Passage shown ->
....

I'm on my way out. How's it going?

I'm making a lot of headway with the spring cleaning.

Look, this is every key I've ever owned, Claire.

Seems like garbage pile for that.

All of these keys?

Yeah.

No, no, no, this is gonna be in the "maybe" pile.

What's the "maybe" pile?

That's the key "maybe" pile.

That's the papers "maybe" pile.

That's the pillow "maybe" pile.

[gasps] Claire!

I have never seen that before.

Misfits!

I've been looking everywhere for this.

It's a collectors' item. "Walk Among Us."

You remember?

I don't.

All I ask is that you pare down by the time I get home.

Do you think this is a good guitar?

No. It's a toy.

Remember what I looked like when I was looking at the screen?

Doug, enough.

Don't you see this is important to me, you getting rid of this stuff?

It's stressing me out.

Don't you see that this is important to me?

This is, like, a part of my life.

And the compromise is for you to organize it and put it away.

Yes.

Pare down. Organize.

I will.

All right, good luck.

All right.

Bye.

Bye.

....

Recorded data ->
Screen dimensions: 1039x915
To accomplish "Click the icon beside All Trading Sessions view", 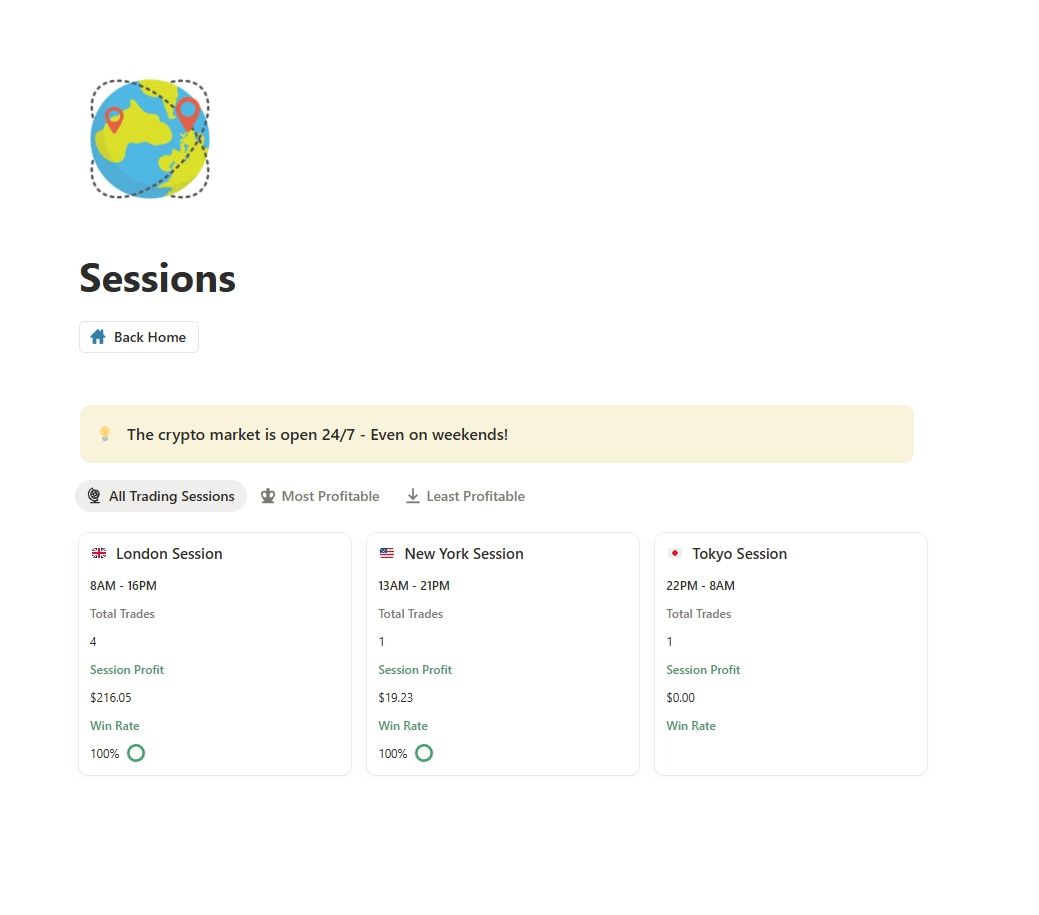I will (x=93, y=495).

....

Jobs ->
(a) Name every kind of "maybe" pile mentioned in the spring-cleaning dialogue.
(b) From the spring-cleaning dialogue, copy the lines between "No. It's a toy." and "stressing me out.", inclusive.

Task answers ->
(a)
- Key
- Papers
- Pillow

(b)
No. It's a toy.

Remember what I looked like when I was looking at the screen?

Doug, enough.

Don't you see this is important to me, you getting rid of this stuff?

It's stressing me out.